• Source text
□ □ □ □ □ □ □
I am imagining some kind of dot plot, with the year on the x-axis and the ranking on the y-axis. That seems easy enough based on the data that we have above, but if you were to start constructing that plot, you'd pretty quickly run into a road block. What would your first function look like? `ggplot(aes(x = ??, y = ??))`

We discussed earlier that the tidyverse is opinionated on the topic of **tidy data**, and this particular question is tricky because this data set does not meet the criteria for tidy data:

>There are three interrelated rules which make a dataset tidy:<br>
1. Each variable must have its own column.<br>
2. Each observation must have its own row.<br>
3. Each value must have its own cell.<br>
- [**R for Data Science**](https://r4ds.had.co.nz/tidy-data.html)

How does `breed_ranks` violate these rules? We have a year variable, but that variable does not actually exist as such, in its own column. Shown above is one observation, by dog breed. But that "one" observation is actually eight separate observations: the rank in 2013, the rank in 2014, etc. Each observation needs to have its own row.
□ □ □ □ □ □ □
• Source excerpt

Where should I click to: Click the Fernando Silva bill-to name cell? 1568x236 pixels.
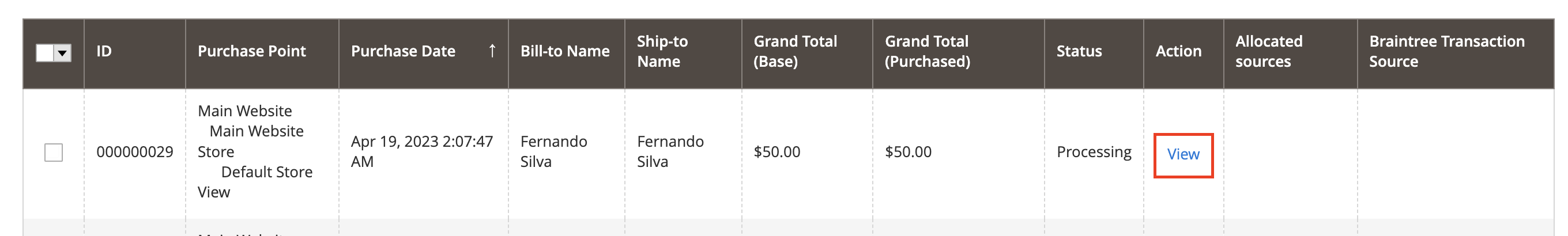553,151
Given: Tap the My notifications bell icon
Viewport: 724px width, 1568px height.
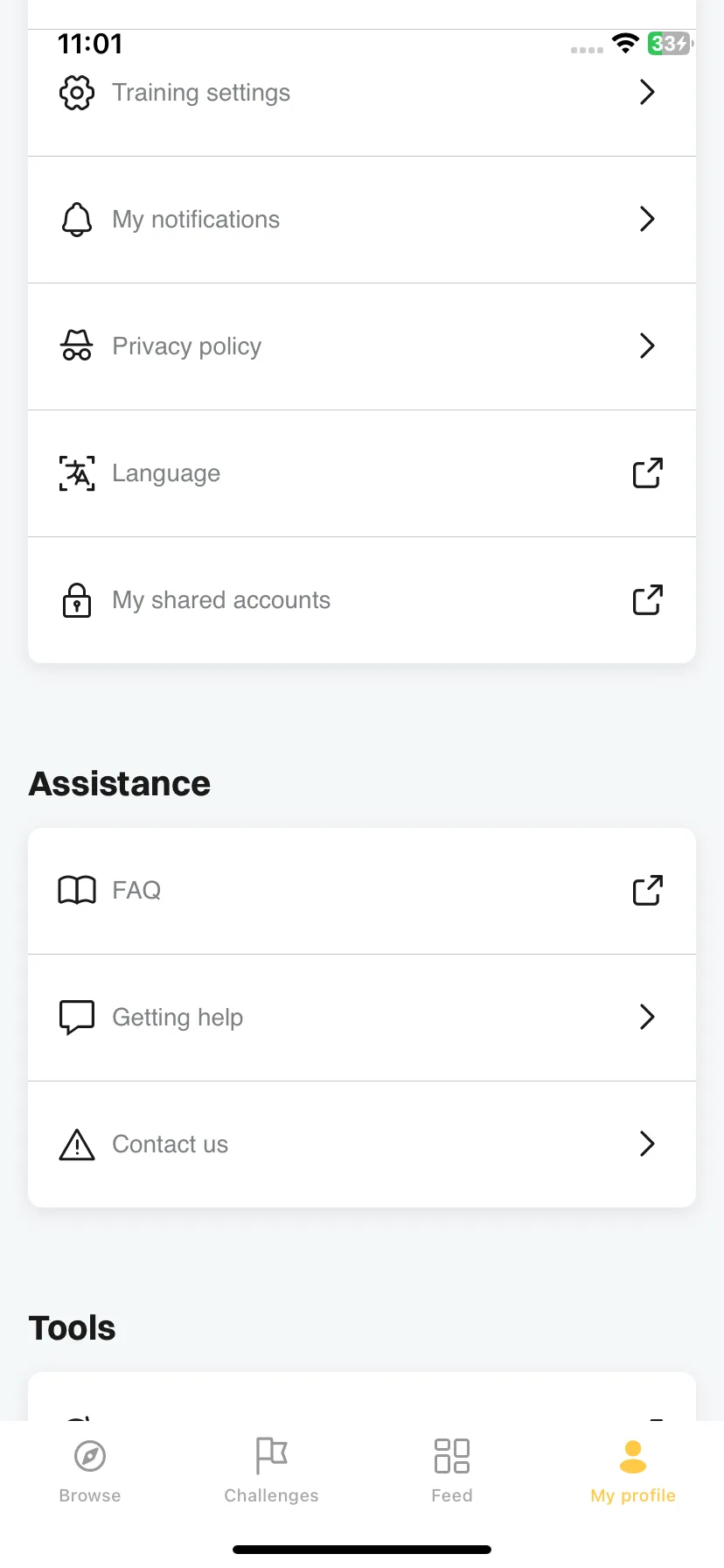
□ □ □ □ □ □ □
• Task list
1. Rewrite the stretch of the tidy-data passage from "We discussed earlier" through "to have its own row.", switching "opinionated" to "strict".
2. Please carry on the passage about tidy data and the dog breed rankings from the point where it stops.

• Written responses
1.
We discussed earlier that the tidyverse is strict on the topic of **tidy data**, and this particular question is tricky because this data set does not meet the criteria for tidy data:

>There are three interrelated rules which make a dataset tidy:<br>
1. Each variable must have its own column.<br>
2. Each observation must have its own row.<br>
3. Each value must have its own cell.<br>
- [**R for Data Science**](https://r4ds.had.co.nz/tidy-data.html)

How does `breed_ranks` violate these rules? We have a year variable, but that variable does not actually exist as such, in its own column. Shown above is one observation, by dog breed. But that "one" observation is actually eight separate observations: the rank in 2013, the rank in 2014, etc. Each observation needs to have its own row.

2.
### `pivot_longer()`

Thankfully, the tidyverse gives us a handy solution from the `tidyr` package! The current structure of `breed_ranks` is in a *wide* format, and we need it to be in a *long* format. `pivot_longer()` to the rescue.

The code below uses the assignment operator to create a new data frame called `ranks_pivoted` based on `breed_rank`. The `pivot_longer()` function here has three arguments: the columns we want to pivot (remember we need to use back ticks because these variable names have spaces in them), the name for the new column consisting of the previous column headers, and the name for the new column consisting of the previous column *values*.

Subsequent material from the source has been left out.